[Saved entries]
=== Begin Enclosure ===
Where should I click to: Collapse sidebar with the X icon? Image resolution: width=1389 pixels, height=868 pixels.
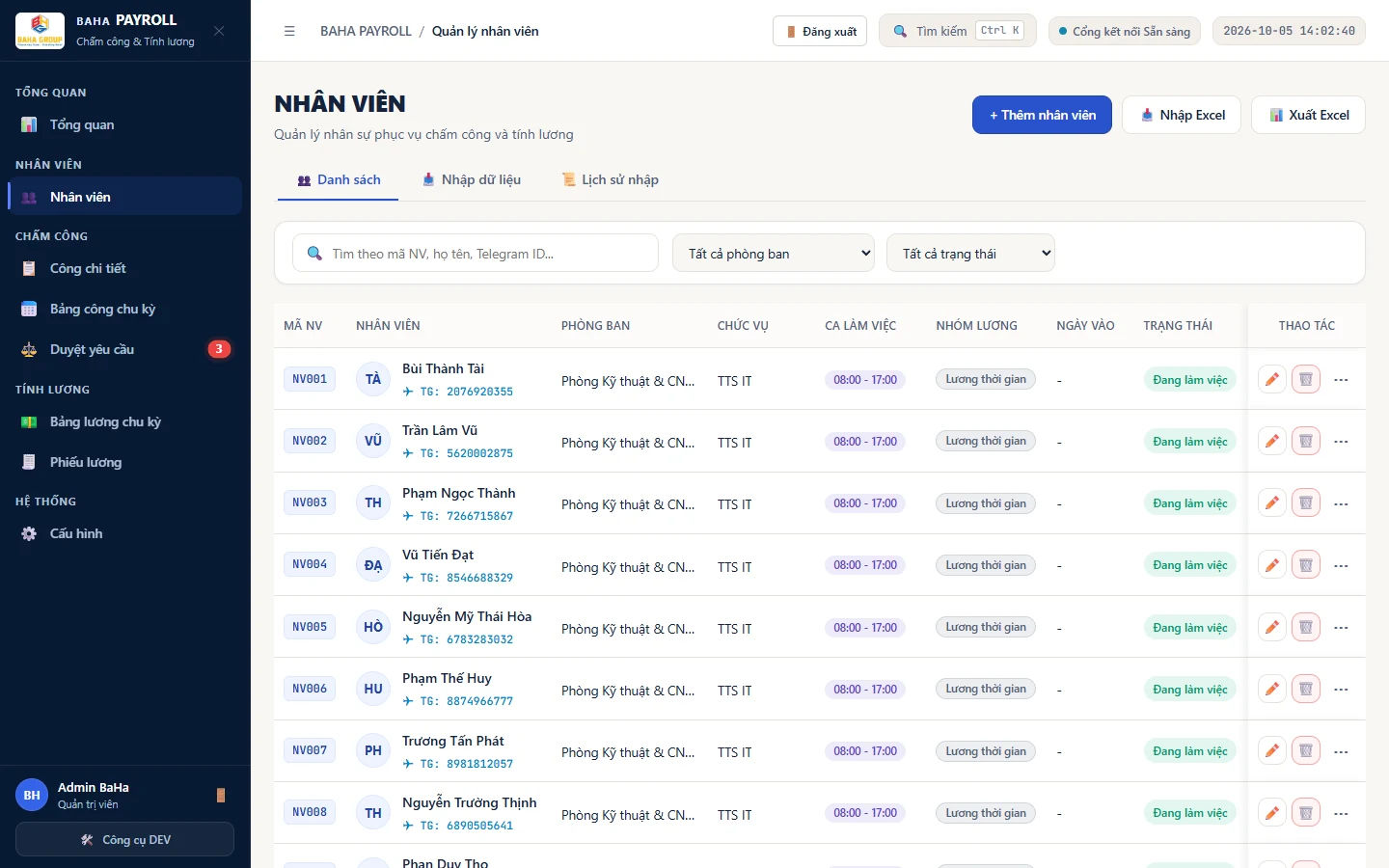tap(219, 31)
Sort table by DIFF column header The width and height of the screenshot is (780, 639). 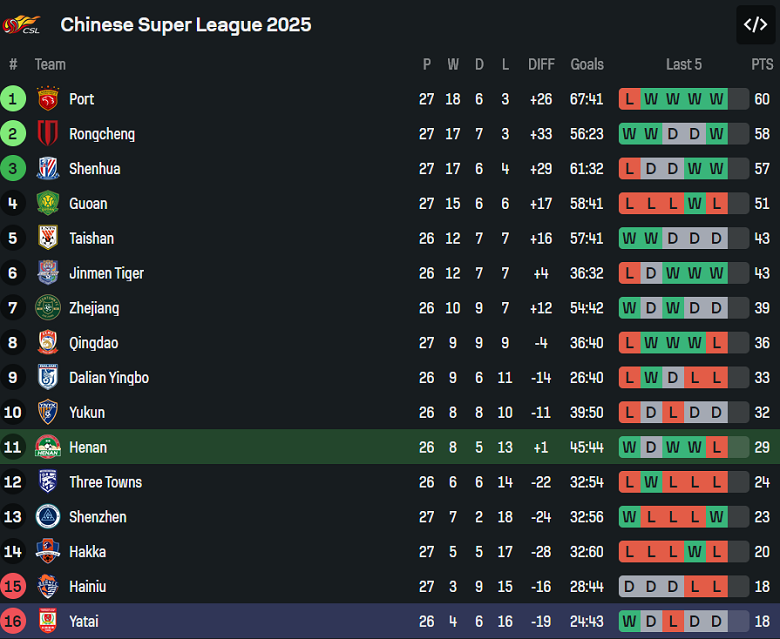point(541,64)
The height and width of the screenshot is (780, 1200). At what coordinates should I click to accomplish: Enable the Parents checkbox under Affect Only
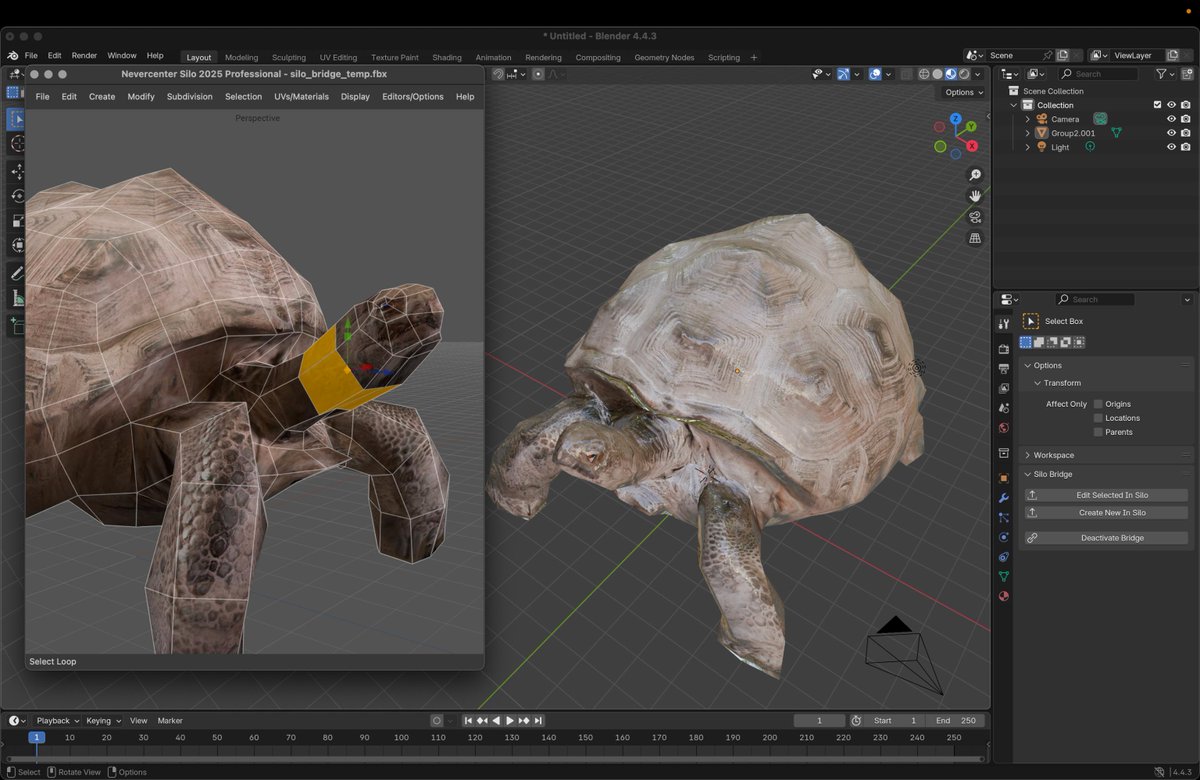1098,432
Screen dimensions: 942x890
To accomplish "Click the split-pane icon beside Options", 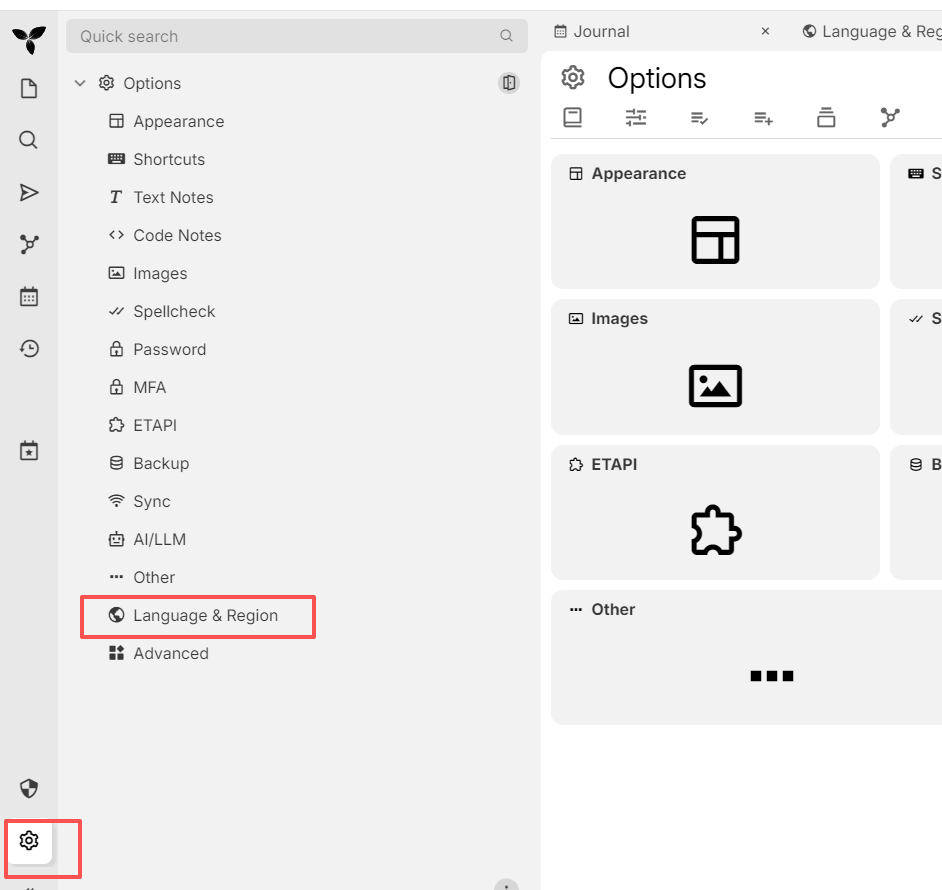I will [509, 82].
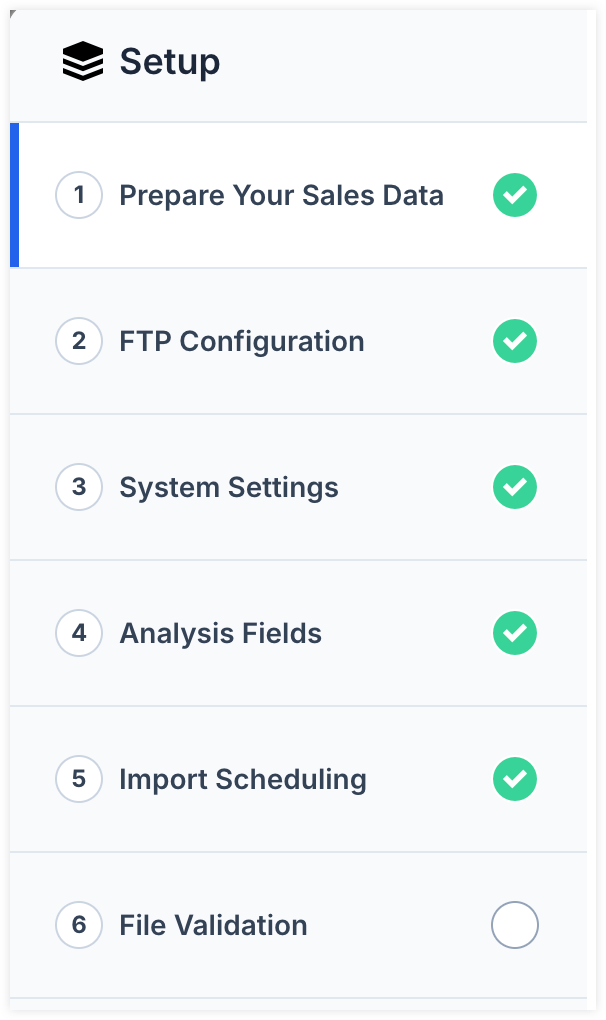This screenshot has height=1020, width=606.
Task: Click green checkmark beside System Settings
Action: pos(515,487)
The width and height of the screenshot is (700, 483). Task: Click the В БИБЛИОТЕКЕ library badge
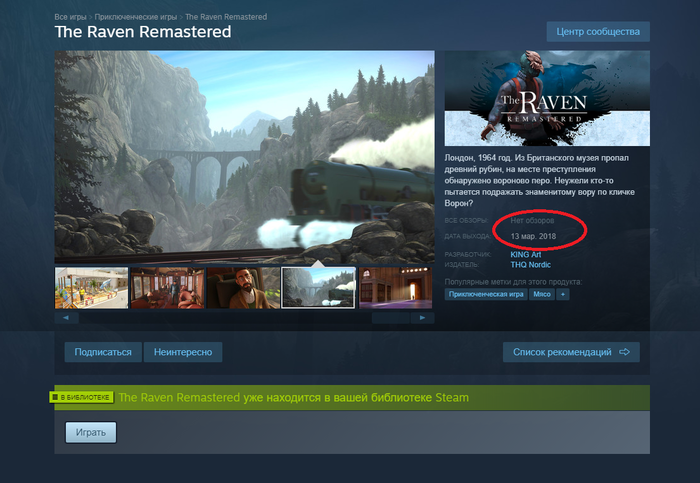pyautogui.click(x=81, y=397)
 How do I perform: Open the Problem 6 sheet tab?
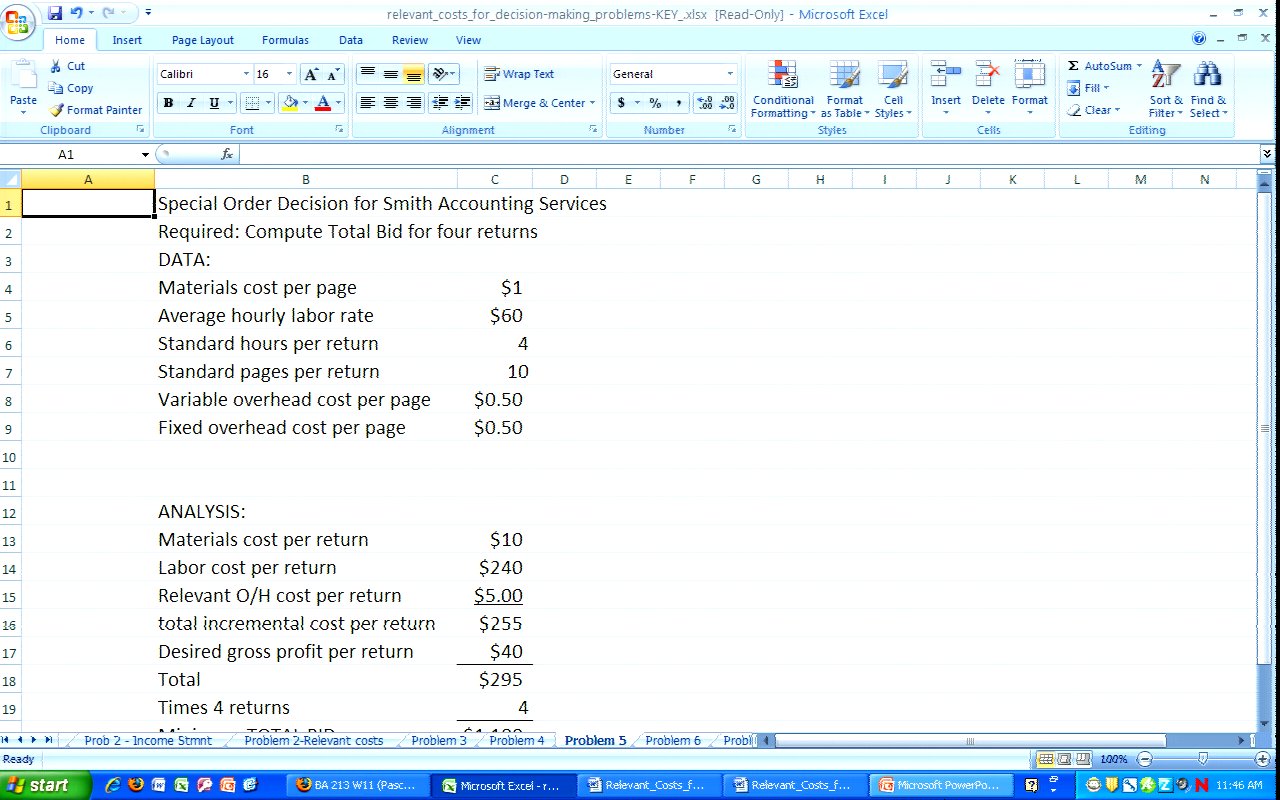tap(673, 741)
=== End Enclosure ===
| TASK OBJECTIVE |
Print, please, exactly the lines from the one holding "The width and height of the screenshot is (700, 483)." through the final line of the data, both included, while leaving out each picture.

| RESULT OF THIS TASK |
The width and height of the screenshot is (700, 483). Task: Click the В БИБЛИОТЕКЕ library badge
pyautogui.click(x=81, y=397)
 How do I perform: Open the Problem 6 sheet tab?
tap(673, 741)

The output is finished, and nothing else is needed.